Human/Cat Comparison
We used a very simple algorithm for the comparison (no ML). With the locations of comparable landmarks, we compared the human landmarks to those of each cat by calculating the difference. Whichever cat had the least difference was deemed the most similar cat.
# Pass our cat faces into the pycatfd model.
cat_face_predictions = pycatfd.model(cat_faces)
# Pass our human face into the FaceNet model.
human_face_prediction = facenet.model(human_face[None, ...])
# Compute the distance of the human face from each of the cat faces.
distances = tf.norm(human_face_prediction -
cat_face_predictions, axis=1, ord=2)
# The index of the lowest distance is the index of the most similar cat.
cat_index = tf.argmin(distances)
Learnings
-
It’s hard to validate ML algorithms. With this project, and much of ML, it’s hard to tell when the algorithm is working correctly. How do we validate that our algorithm is actually picking the most similar cat?
There’s clearly no right answer here, and humans certainly can’t deterministically compare their friends to cats. Maybe it’s not fair to expect so much of computers.
-
Python package management is annoying. We spent entirely too much time cloning Python libraries from GitHub and then installing missing dependencies one at a time as we encountered them. There were also packages that had to be rearranged to be imported correctly. Some packages we tried did these right, but not many.
Maybe Python has best practices and tools that solve this, but as someone just dipping into Python for a day of hacking, I found it asked much more of me than, say, NodeJS’s
package.json
installations. -
Despite the previous point, there are some very impressive open-source Python packages. I was amazed that open-source packages can extract human and cat facial features so easily.
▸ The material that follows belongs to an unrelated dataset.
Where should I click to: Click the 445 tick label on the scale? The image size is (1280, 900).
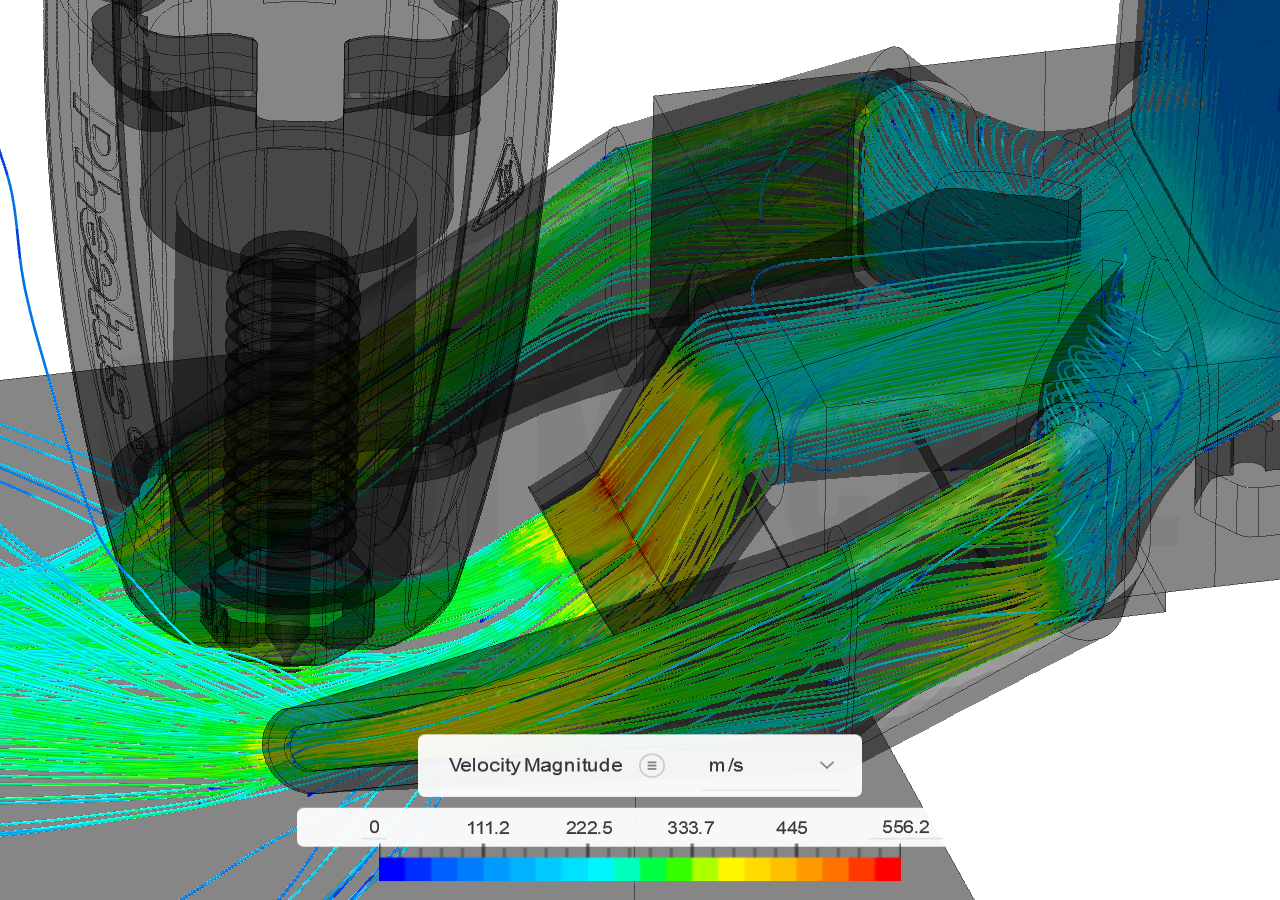792,827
I imagine this is largely attributable to Python’s popularity in academia, where folks code remarkable things but perhaps don’t have experience with packaging or dependency management best practices.
Next Up
Given how little I knew when we started, I’m really happy with our proof of concept. But, we left a lot of work ahead of us before we can really call this project done.
-
Use a larger dataset of cat photos. We used a set of just two cat images for our proof of concept, but we were able to find a dataset of over 9000 cat photos online.
To incorporate this dataset, we would write an offline processing script to iterate over each cat photo in the dataset and extract its landmark locations. These landmark locations would be stored in a way that facilitates efficient computation. They would also be stored with a reference to the original photo.
Ideally, Cattelganger won’t need to extract any cat features at runtime, since this can all be done beforehand. At runtime, then, it will simply extract features from the input human photo, perform the comparison against a database of cat landmarks, and pull the photo for the most similar cat.
-
Scale the bounding box. Each face bounding boxes should be scaled to a consistent size before extracting landmark locations. This way, the algorithm will compare the relative differences in landmark locations.
Currently it compares the absolute difference in landmark locations, which means that two of the same photo with different crops may actually have very different landmark locations.
- Improve the comparison algorithm. Ours is a simple vector difference across the facial landmarks. Perhaps the results would be more satisfying if the algorithm were tuned to favor, for example, distance between eyes, or other second-order features.
- Wrap it in an app. Having a script is cool, but to take Cattelganger to the masses we could wrap it in a shiny web or mobile application that lets users upload their own photos for comparison. I also think that a polished UI will give the impression that our results are more trustworthy.